Saved entries:
BEGIN
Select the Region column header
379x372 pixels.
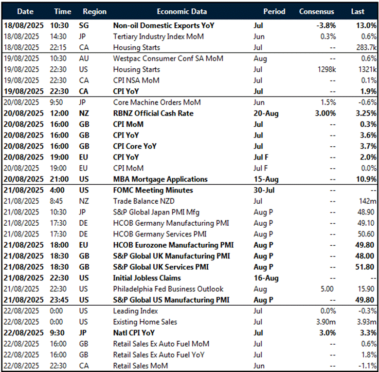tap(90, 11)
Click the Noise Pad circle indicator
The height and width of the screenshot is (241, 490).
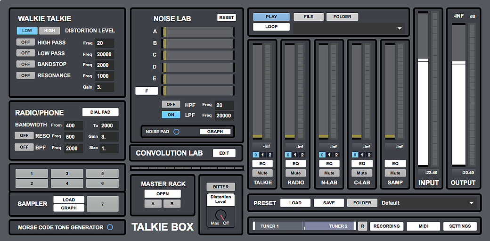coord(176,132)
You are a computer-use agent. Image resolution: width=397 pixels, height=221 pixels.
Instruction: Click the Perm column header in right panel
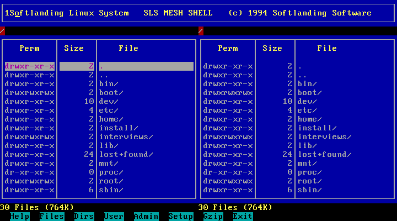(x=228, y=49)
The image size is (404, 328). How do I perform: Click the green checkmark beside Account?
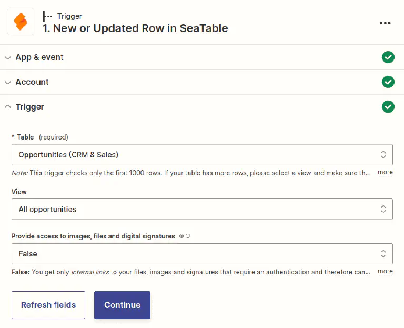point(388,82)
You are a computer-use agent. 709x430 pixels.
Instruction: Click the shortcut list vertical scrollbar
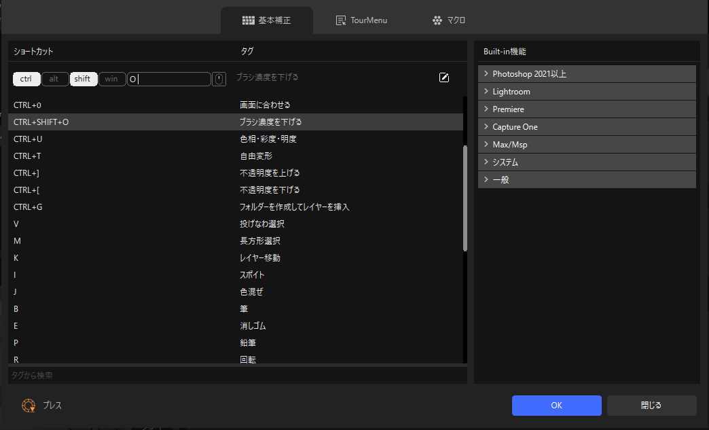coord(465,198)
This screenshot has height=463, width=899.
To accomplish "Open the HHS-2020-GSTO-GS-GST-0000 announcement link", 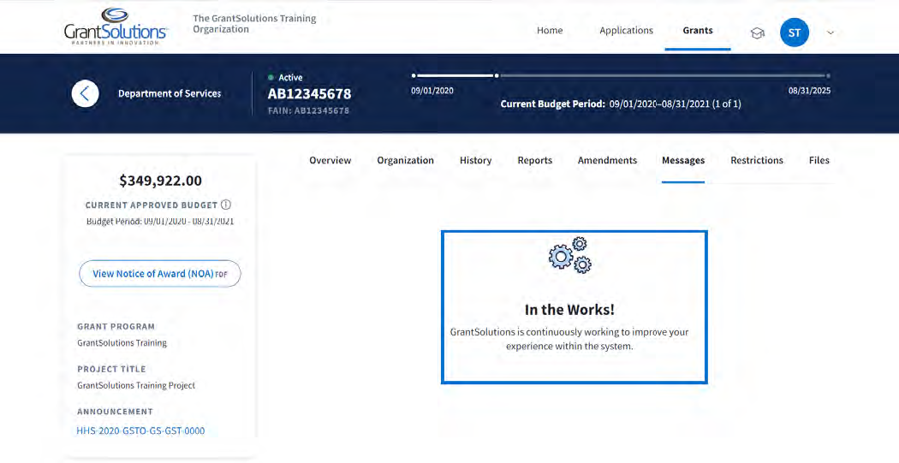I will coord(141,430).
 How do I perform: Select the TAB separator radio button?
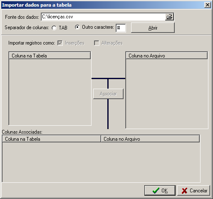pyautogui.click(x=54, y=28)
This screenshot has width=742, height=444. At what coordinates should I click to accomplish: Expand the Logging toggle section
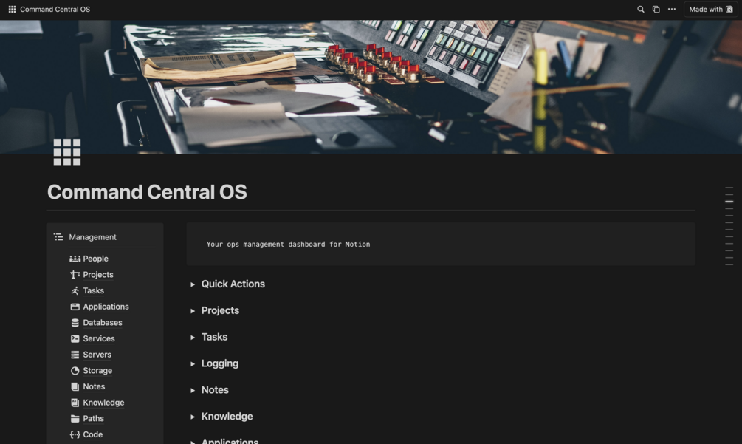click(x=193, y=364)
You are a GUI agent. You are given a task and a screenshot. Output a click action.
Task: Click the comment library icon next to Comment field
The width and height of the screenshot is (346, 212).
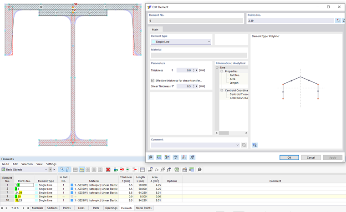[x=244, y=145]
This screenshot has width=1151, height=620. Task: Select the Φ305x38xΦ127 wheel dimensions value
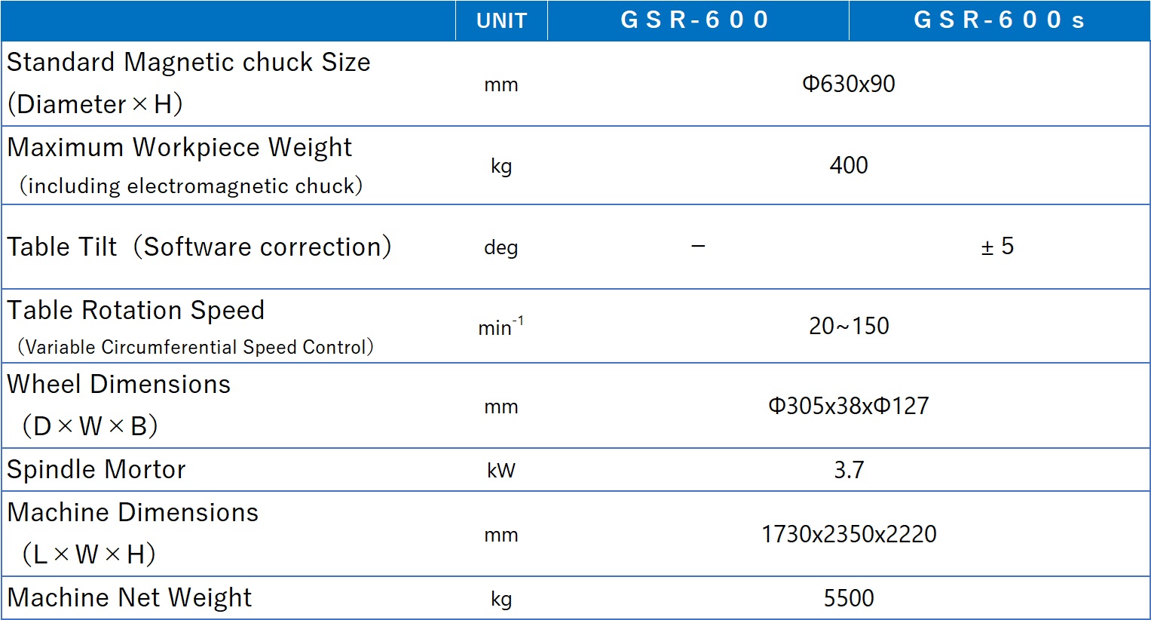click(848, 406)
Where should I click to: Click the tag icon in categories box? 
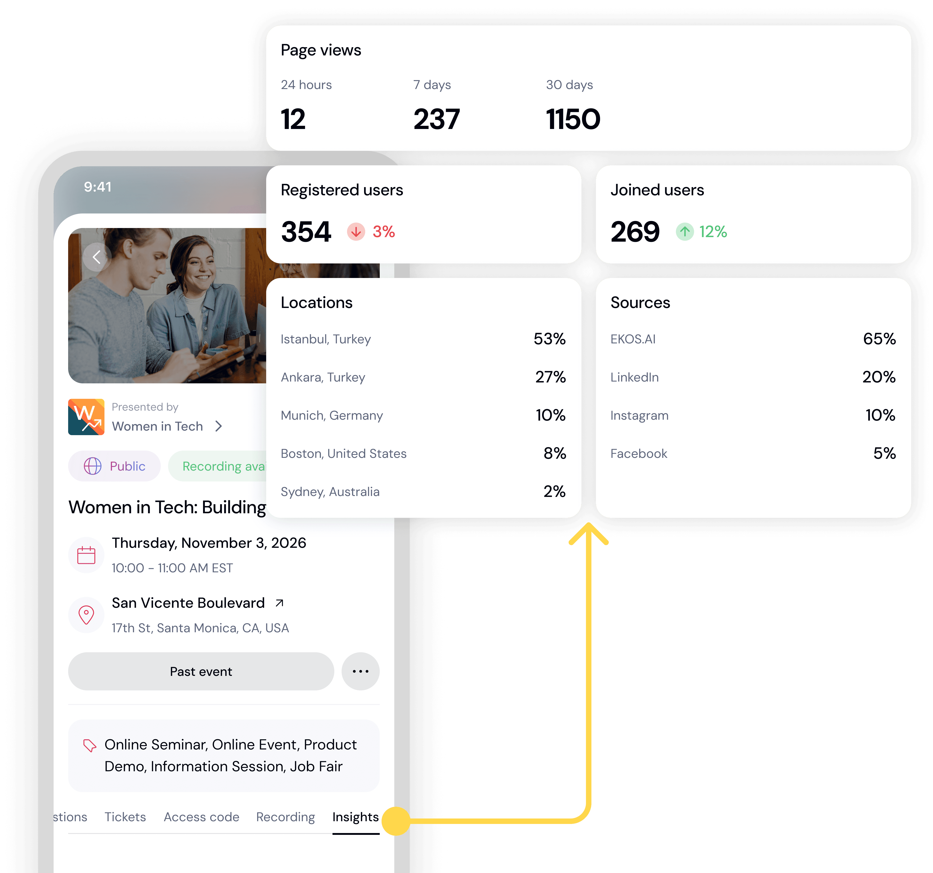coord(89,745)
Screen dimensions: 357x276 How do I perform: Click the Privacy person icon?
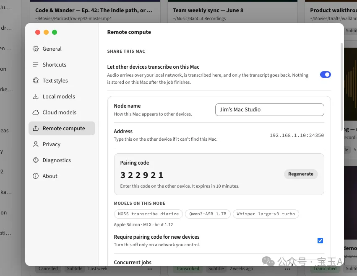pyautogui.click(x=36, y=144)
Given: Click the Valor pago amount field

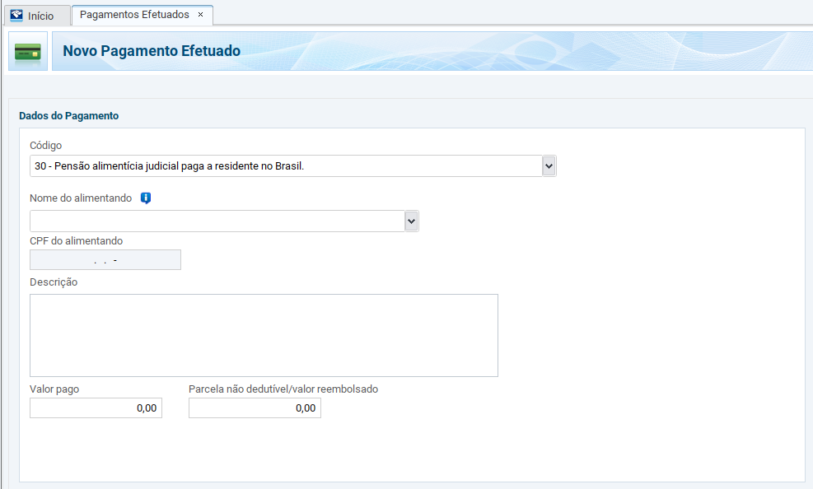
END
▶ [Description of the task]:
Wherever a line in the records above includes "agent", count it, then give the total and nothing besides.

▶ [Completed task]:
3